** ASSIGNED TASK **
Check every line of the entries below for "dimensions", and copy the lines that have it.

Stored records
★ ★ ★ ★ ★ ★ ★

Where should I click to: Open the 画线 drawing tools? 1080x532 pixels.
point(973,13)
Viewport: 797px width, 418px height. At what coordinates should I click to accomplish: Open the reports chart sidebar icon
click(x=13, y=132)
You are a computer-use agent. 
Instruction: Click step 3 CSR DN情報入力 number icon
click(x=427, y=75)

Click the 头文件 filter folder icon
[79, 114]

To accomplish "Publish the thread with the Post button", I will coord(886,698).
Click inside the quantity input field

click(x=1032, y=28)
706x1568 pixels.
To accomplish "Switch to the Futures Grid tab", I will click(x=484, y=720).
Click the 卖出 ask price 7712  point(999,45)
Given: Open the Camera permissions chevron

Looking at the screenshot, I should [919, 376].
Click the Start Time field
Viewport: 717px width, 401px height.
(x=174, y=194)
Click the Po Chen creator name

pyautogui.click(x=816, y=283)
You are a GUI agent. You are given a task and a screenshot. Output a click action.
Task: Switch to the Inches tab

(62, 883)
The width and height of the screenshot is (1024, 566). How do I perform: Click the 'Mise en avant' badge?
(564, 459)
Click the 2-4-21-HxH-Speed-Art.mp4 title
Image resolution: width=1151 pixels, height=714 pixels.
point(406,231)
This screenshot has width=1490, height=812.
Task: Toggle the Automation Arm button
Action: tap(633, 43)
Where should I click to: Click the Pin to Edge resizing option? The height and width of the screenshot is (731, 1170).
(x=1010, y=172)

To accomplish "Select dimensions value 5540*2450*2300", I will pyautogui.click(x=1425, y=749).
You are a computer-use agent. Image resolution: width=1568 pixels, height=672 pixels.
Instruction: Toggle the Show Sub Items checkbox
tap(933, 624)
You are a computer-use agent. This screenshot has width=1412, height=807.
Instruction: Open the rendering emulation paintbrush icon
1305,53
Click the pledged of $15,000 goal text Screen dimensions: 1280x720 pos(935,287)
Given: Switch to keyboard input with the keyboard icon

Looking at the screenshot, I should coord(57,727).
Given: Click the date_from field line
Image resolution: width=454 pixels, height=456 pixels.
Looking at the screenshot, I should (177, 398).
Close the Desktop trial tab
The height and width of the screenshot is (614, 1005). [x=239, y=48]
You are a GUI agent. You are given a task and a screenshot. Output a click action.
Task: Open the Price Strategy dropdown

★ ★ ★ ★ ★ ★ ★

** EXERCISE RESULT **
To accomplish "Select dimensions value 5540*2450*2300", I will pyautogui.click(x=1425, y=749).
Click the pledged of $15,000 goal text Screen dimensions: 1280x720 pos(935,287)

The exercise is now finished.